Second, districts (somewhat equivalent to English local authorities, albeit retaining more oversight over schools than many now have here) still do not understand the scope of intervention necessary to tackle the learning loss that has become embedded. On top of this, they are concerned that adding instructional time is not popular, are finding high-quality tutoring hard to scale, and that the teacher workforce is tired, sapping energy for taking the urgent action still needed.

Third, there is a perception that parents do not have the appetite to tackle the embedded learning loss their children are facing. This is largely because they often do not recognise that their child’s academic skills were affected by the disruption of the pandemic, as school grades (“on a curve”) can have tended to obscure learning losses from them.
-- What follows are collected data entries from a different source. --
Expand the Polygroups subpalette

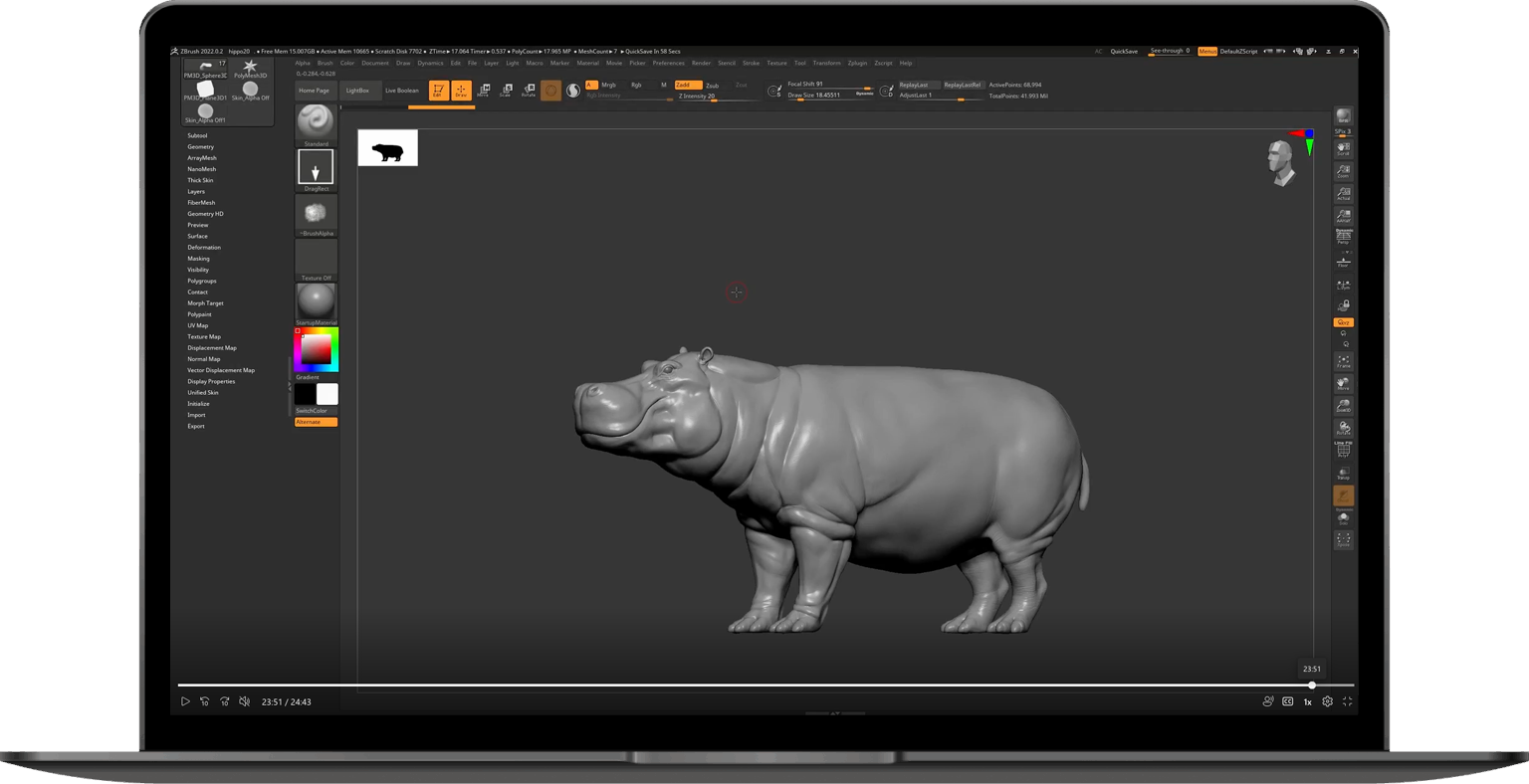tap(201, 282)
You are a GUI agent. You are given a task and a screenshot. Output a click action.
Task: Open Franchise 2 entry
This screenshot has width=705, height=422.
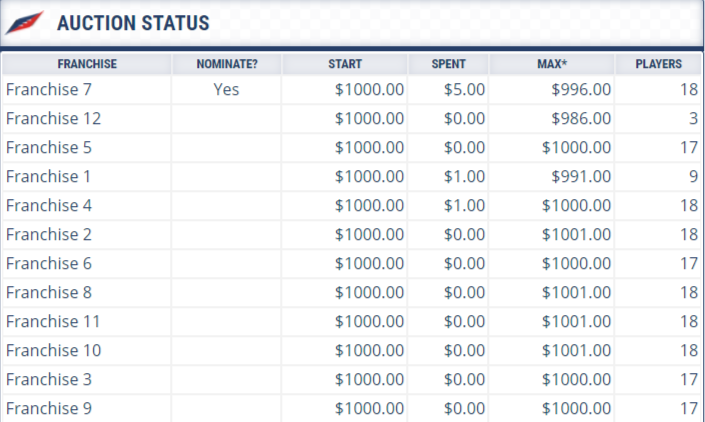(x=49, y=234)
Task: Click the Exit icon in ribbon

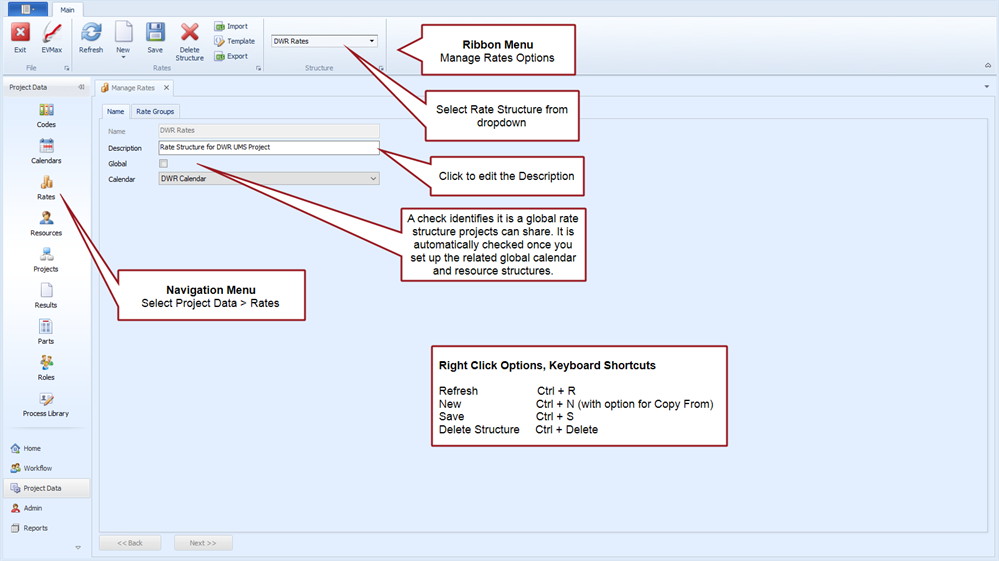Action: (x=19, y=36)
In the face of these challenges, Professor Goodman stressed the importance of getting attendance back to pre-pandemic levels, as absenteeism makes all other interventions less effective. This mirrors one of CEPEO’s policy priorities of reducing pupil absenteeism. He also highlighted the need to help districts (or, in a UK context, school and academy chain leadership) understand the scope of intervention needed, as well as the importance of choosing solutions that scale. For instance, tutoring has proven difficult and labour-intensive, and Josh argues that other, more widely manageable, teaching solutions would be preferable, notably through technology that supports, rather than replaces, teachers’ work.

Wrapping up

The lecture ended with Professor Goodman reasserting the importance of data, which is foundational in his research on education and economics — the same being true for CEPEO. In the US, the local nature of schooling presents major data challenges. He also stressed the need for timely datasets: federal enrolment data is released with a one-year lag, which he argues is much too long: by the time the data are released, another school year has already begun so policymakers often feel that priorities have ‘moved on’. He also stressed a lack of data on important issues such as teacher workforce, and the difficulty of measuring ESSER funds’ spending and efficiency.

Having had the opportunity to speak with members of CEPEO on their own research, Professor Goodman referred to the datasets being used and developed within the centre. These include pioneering use of administrative data such as the Longitudinal Educational Outcomes (LEO) dataset, in partnership with the UK Government, along with the COVID Social Mobility & Opportunities (COSMO) study supported by UKRI Economic and Social Research Council and in partnership with the UK Department for Education. He called for more partnerships of this kind in building datasets that will allow research that drives forward education policy by helping to identify schooling challenges rapidly and responding to them just as rapidly.